Pembalap Ducati Lenovo itu bangkit kembali dengan finis di posisi keempat, di belakang tiga pembalap Aprilia, pada tes hari Senin dan sekarang memfokuskan perhatiannya pada kemenangan MotoGP Prancis pertamanya sejak 2019.

“Le Mans adalah sirkuit yang saya sukai dan di mana saya sudah sangat cepat dengan Desmosedici GP tahun lalu,” kata Marquez.

“Ini akan menjadi akhir pekan dengan banyak hal yang tidak terduga: cuaca mungkin akan memberi kita beberapa kejutan.

“Bagaimanapun, di Jerez kami bekerja dengan baik. Terlepas dari kecelakaan itu, kami kompetitif dan juga pada hari Senin kami membuat langkah maju yang baik”.

Prakiraan cuaca saat ini memperkirakan risiko badai petir pada hari Sabtu dan hujan ringan pada hari Minggu.

Rekan setimnya, Francesco Bagnaia, yang gagal menyelesaikan Grand Prix Spanyol karena masalah teknis, juga merasa ada kemajuan dalam uji coba tersebut, terutama dalam hal aerodinamika.

“Saya sangat senang dan puas dengan aerodinamika karena saya pikir kami telah membuat langkah maju dalam menikung. Itu adalah sesuatu yang sangat saya rindukan tahun ini dan tahun lalu, untuk membuat motor lebih mudah berbelok di tikungan cepat,” kata Bagnaia.

“Kami juga menguji sesuatu untuk sistem elektronik guna membantu menghentikan motor dengan lebih baik. Kami belum menemukan solusi, tetapi mungkin kami telah menemukan caranya. Jadi saya sangat berharap tim akan fokus pada hal itu dan melihat apakah, untuk Le Mans, kami akan memiliki sesuatu yang dapat membantu.”

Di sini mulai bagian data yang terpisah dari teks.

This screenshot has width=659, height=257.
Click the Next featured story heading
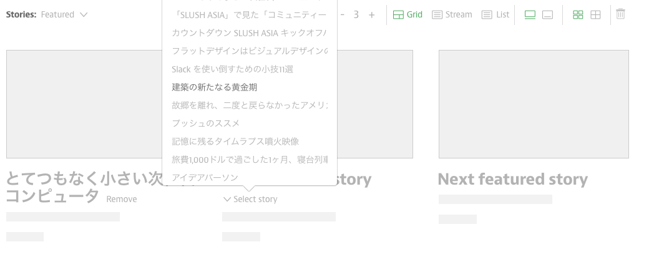click(513, 179)
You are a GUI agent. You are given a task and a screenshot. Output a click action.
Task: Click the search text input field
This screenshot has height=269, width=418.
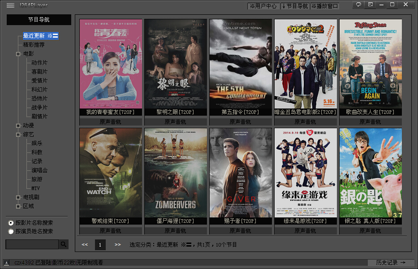(32, 244)
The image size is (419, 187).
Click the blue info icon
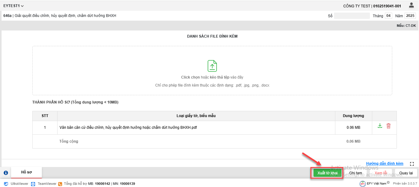pos(6,173)

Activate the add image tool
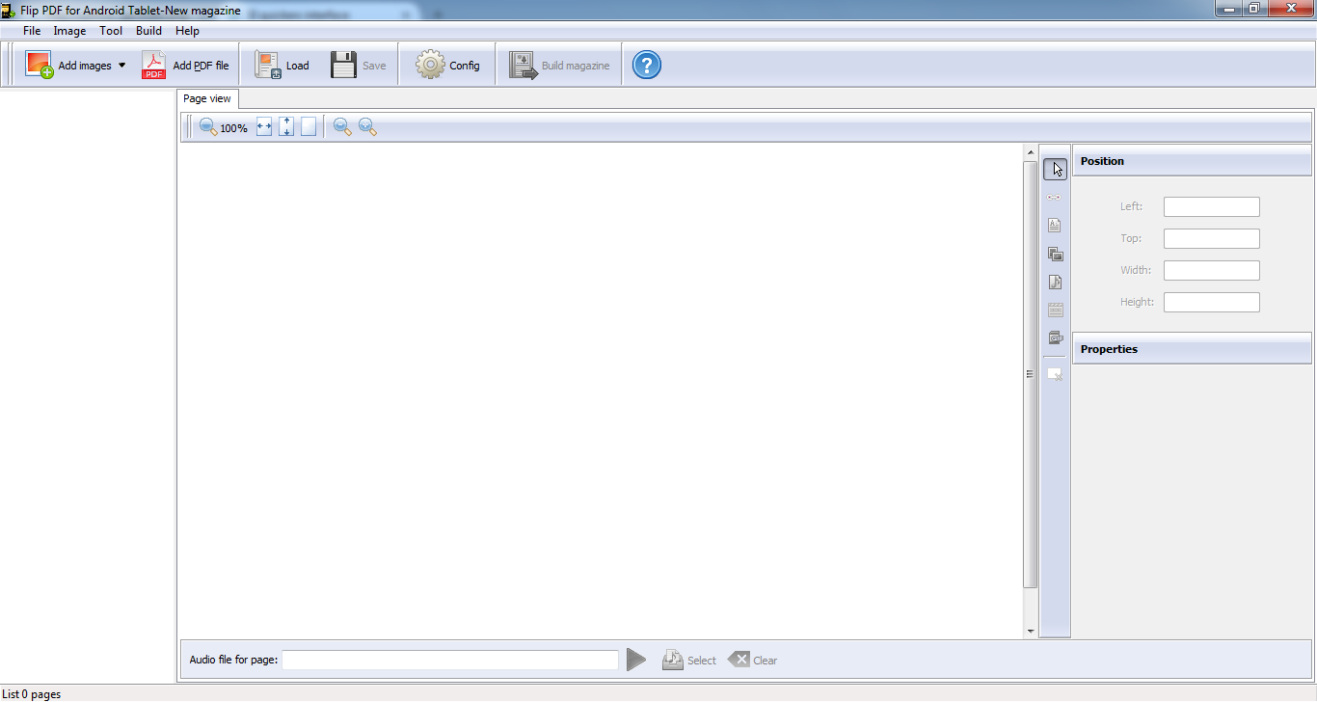pyautogui.click(x=1055, y=254)

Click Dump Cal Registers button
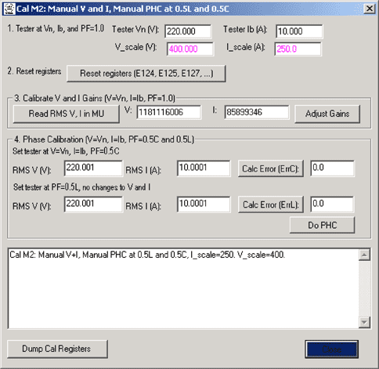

Menjelang akhir pekan ini, juara MotoGP dua kali itu mengatakan: "Saya senang bisa pergi ke Le Mans; di atas kertas, ini adalah jenis trek yang paling tepat untuk meningkatkan karakter Desmosedici GP.

“Setelah uji coba, saya tetap puas; kami mencoba beberapa solusi yang meyakinkan yang dapat membantu kami tidak hanya di sini tetapi juga di jenis trek lain.

“Kami berharap cuaca bagus dan terus bekerja untuk mendekati yang terkuat.”

Terlepas dari kesuksesan Ducati di masa lalu, Bagnaia belum pernah menang di Le Mans di kelas utama.